The first step is to get yourself a node with a NVIDIA GPU. In my case I’ve a 3080 configured using PCI passthrough to a VM running Ubuntu 20.04:
nick@gpu0:~$ sudo lspci -v | grep -i nvidia
05:00.0 VGA compatible controller: NVIDIA Corporation Device 2206 (rev a1) (prog-if 00 [VGA controller])
Subsystem: NVIDIA Corporation Device 1467
Kernel driver in use: nvidia
Kernel modules: nvidiafb, nouveau, nvidia_drm, nvidia
06:00.0 Audio device: NVIDIA Corporation Device 1aef (rev a1)

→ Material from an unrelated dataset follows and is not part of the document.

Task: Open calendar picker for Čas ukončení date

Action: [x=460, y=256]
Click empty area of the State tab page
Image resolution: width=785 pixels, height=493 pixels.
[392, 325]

Subsystem: NVIDIA Corporation Device 1467
Node OS configuration
Within this VM, we need to install the NVIDIA drivers and also the container toolkit:
$ sudo apt -y install nvidia-driver-510
$ curl -s -L https://nvidia.github.io/libnvidia-container/gpgkey | apt-key add -
$ echo 'deb https://nvidia.github.io/libnvidia-container/stable/ubuntu20.04/$(ARCH) /' > / etc/apt/sources.list.d/nvidia-container-toolkit.list
$ apt update
$ apt install -y nvidia-container-toolkit
With the necessary binary blobs installed, we can verify that the GPU is working at least as far as the host operating system is concerned by running nvidia-smi
:
root@gpu0:~# nvidia-smi
Mon May 16 09:28:25 2022
+-----------------------------------------------------------------------------+
| NVIDIA-SMI 510.47.03 Driver Version: 510.47.03 CUDA Version: 11.6 |
|-------------------------------+----------------------+----------------------+
| GPU Name Persistence-M| Bus-Id Disp.A | Volatile Uncorr. ECC |
| Fan Temp Perf Pwr:Usage/Cap| Memory-Usage | GPU-Util Compute M. |
| | | MIG M. |
|===============================+======================+======================|
| 0 NVIDIA GeForce ... Off | 00000000:05:00.0 Off | N/A |
| 0% 28C P8 3W / 320W | 0MiB / 10240MiB | 0% Default |
| | | N/A |
+-------------------------------+----------------------+----------------------+
+-----------------------------------------------------------------------------+
| Processes: |
| GPU GI CI PID Type Process name GPU Memory |
| ID ID Usage |
|=============================================================================|
| No running processes found |
+-----------------------------------------------------------------------------+
Looks good, but that’s the easy bit. Now let’s sort out Kubernetes!
Configuring Kubernetes
The first thing I want to draw your attention to is this PR. It landed in K3s in 1.22, so you need to be installing this version at the very least. This saves the hassle of having to manually craft a containerd config template - it automatically generates the right section if it detects the presence of the drivers and the toolkit. So all we have to do is install K3s with no special options, and when K3s starts you should see the following section in /var/lib/rancher/k3s/agent/etc/containerd/config.toml
(if you’re using RKE2 then the path is /var/lib/rancher/rke2/agent/etc/containerd/config.toml
):
[plugins.cri.containerd.runtimes."nvidia"]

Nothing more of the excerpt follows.